The estate file has the sale bill made by John Matthews on 8 June 1819 assigning to Rayner his and wife Nancy’s share of the estate and noting that Nancy was Monk’s widow. The sale bill states that John and Nancy Matthews were selling to Amos Rayner enslaved persons Brister, Ben, Watson, Nelson, Dawson, Venus, Artee (i.e., Arthur), and another Venus. John Matthews signed the document by mark with Philip McPherson witnessing it.
Underlying Rayner’s animus as he filed suit may have been some intrafamilial dispute. The estate file has an undated answer by William Anderson to a report of Charles W. Jacocks, clerk of court in Martin County, about various matters. In this statement, Anderson indicates that Rayner was seeking to claim a portion of the estate as a distaff retainer of Nottingham Monk. The word “distaff” is crossed through, and the word “retainer” is possibly meant to replace it, and not to be an adjective modifying the noun “retainer.”
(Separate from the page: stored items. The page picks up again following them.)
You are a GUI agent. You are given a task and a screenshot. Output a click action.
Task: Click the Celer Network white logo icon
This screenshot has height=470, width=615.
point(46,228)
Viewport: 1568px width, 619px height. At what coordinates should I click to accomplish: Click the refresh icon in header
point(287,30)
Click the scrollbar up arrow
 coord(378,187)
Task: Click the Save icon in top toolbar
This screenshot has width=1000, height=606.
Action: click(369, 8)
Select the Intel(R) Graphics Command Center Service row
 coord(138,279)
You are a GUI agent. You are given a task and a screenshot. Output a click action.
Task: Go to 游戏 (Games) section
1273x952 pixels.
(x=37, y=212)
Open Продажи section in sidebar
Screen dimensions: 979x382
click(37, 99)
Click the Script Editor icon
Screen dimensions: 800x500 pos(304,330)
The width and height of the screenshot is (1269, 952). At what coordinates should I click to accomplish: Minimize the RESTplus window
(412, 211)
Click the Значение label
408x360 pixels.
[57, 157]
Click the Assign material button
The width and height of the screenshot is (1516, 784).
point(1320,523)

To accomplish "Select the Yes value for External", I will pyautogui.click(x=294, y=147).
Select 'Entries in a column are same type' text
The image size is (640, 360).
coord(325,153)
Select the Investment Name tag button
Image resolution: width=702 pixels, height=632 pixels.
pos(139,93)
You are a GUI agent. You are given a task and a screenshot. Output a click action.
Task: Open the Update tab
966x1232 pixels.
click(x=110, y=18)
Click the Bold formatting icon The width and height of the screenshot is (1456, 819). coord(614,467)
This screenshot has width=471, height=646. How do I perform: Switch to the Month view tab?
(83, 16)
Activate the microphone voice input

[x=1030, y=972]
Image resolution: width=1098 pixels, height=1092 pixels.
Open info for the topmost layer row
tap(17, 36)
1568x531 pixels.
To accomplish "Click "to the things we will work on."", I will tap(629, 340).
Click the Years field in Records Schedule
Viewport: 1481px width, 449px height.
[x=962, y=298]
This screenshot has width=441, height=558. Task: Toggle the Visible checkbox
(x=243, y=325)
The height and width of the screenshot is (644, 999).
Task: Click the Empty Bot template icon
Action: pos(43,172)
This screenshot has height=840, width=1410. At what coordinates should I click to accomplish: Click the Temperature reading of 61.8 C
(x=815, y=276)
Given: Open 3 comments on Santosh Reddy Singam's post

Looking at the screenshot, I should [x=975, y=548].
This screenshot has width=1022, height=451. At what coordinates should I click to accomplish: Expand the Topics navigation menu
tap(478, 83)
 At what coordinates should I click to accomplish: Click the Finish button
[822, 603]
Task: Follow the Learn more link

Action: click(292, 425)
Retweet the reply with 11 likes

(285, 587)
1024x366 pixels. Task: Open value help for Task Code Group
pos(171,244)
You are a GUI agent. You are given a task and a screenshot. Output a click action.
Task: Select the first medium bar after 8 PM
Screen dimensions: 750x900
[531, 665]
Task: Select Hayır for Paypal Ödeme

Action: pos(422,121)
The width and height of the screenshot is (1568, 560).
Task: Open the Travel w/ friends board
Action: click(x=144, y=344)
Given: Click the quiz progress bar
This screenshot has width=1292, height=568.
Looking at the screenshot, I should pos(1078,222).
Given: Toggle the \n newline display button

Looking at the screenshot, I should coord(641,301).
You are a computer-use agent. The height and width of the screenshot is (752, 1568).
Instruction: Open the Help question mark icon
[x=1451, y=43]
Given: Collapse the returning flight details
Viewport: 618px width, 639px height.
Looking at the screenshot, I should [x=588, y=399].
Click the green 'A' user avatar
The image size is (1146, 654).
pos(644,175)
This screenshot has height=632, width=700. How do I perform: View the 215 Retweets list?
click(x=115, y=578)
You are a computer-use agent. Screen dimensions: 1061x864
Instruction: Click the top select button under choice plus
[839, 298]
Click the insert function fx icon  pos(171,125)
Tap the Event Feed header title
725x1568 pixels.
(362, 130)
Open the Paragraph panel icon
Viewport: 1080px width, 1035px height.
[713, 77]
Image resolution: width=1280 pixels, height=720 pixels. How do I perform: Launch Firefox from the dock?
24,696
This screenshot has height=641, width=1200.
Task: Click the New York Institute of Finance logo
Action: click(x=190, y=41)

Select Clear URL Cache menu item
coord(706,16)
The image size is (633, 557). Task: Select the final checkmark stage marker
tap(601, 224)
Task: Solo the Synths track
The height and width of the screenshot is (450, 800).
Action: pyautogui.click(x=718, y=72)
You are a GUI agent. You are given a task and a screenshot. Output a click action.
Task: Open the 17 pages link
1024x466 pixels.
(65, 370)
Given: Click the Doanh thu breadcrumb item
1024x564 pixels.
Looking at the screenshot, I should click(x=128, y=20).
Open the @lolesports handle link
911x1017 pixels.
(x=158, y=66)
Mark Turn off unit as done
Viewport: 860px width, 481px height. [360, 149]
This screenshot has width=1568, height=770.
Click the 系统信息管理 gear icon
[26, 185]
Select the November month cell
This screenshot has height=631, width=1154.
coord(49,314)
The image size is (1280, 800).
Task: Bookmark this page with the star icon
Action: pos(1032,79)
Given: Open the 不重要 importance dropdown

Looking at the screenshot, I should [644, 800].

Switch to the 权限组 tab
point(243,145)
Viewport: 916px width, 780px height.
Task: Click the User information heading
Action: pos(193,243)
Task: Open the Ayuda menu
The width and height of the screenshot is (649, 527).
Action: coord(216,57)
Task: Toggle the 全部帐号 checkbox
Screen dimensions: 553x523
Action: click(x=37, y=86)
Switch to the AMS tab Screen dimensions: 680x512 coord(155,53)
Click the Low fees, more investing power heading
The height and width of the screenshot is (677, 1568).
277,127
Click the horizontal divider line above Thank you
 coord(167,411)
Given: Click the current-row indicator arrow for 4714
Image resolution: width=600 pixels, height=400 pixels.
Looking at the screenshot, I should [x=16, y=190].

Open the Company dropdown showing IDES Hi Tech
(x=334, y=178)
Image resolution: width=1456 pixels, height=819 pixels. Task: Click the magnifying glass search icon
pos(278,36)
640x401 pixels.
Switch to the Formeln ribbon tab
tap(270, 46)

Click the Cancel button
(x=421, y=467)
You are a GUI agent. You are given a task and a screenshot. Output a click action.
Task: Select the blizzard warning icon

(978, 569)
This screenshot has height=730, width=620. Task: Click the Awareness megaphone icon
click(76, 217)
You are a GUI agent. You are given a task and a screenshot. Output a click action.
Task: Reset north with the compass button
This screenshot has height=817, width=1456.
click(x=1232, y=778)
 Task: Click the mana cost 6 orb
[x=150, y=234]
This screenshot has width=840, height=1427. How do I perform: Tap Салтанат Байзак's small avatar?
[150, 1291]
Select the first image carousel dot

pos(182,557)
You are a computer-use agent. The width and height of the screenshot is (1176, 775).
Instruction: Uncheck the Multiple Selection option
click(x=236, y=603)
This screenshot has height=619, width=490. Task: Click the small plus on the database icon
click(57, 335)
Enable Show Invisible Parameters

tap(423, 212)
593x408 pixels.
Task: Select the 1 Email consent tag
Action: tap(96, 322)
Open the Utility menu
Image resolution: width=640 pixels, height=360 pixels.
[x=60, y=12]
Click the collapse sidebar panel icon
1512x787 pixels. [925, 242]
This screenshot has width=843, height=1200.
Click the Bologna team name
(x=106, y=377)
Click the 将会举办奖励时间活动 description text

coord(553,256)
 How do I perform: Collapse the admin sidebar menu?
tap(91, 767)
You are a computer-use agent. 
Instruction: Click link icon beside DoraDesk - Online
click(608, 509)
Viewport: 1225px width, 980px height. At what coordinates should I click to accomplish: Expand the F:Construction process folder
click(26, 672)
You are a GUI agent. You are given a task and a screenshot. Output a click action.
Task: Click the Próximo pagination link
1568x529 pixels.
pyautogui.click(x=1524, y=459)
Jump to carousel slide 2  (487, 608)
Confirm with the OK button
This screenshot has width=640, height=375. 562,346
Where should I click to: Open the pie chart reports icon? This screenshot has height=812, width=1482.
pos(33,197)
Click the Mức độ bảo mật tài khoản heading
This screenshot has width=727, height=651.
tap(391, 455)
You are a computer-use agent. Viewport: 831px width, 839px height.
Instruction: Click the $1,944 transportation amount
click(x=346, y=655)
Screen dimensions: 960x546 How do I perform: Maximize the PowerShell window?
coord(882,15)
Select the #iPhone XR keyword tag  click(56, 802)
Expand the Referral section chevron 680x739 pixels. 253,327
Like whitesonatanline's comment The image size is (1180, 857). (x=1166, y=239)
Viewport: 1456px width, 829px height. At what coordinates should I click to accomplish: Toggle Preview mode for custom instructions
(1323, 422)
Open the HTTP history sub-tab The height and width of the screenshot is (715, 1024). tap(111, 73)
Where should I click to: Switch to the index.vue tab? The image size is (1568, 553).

Anderson’s use of the word “distaff” to describe Rayner suggests that there may have been some maternal family connection between Rayner and Nottingham Monk — or does the word mean that either Monk’s wife Rachel or his wife Nancy had a kinship connection to Rayner? Anderson’s answer also states that he held a promissory note from Nebuchadnezzar Monk for $500 that was given prior to Nebuchadnezzar’s mortgage to Rayner and which cancelled the latter out.
It also appears that, in addition to having signed as security for William Anderson’s administration of Nottingham Monk’s estate, Amos Rayner had played a significant role in helping Anderson deal with estate affairs. The estate file has a 12 September 1829 deposition made by Rayner’s son William stating that his father was “action in the management” of Nottingham Monk’s estate and he and his father gone frequently to Monk’s plantation. Rayner had delivered a parcel of corn on Anderson’s behalf.
On the same day, James Williams testified that he had frequently been at the house of William Anderson and he understood that Amos Rayner was assisting Anderson as he attended to the settlement of the estate, with the assistance of Rayner. Williams also understood that Rayner had acted as a manager in the estate sale and the hiring of the estate’s enslaved people — in fact, Williams understood that Rayner had nearly the whole management of the estate.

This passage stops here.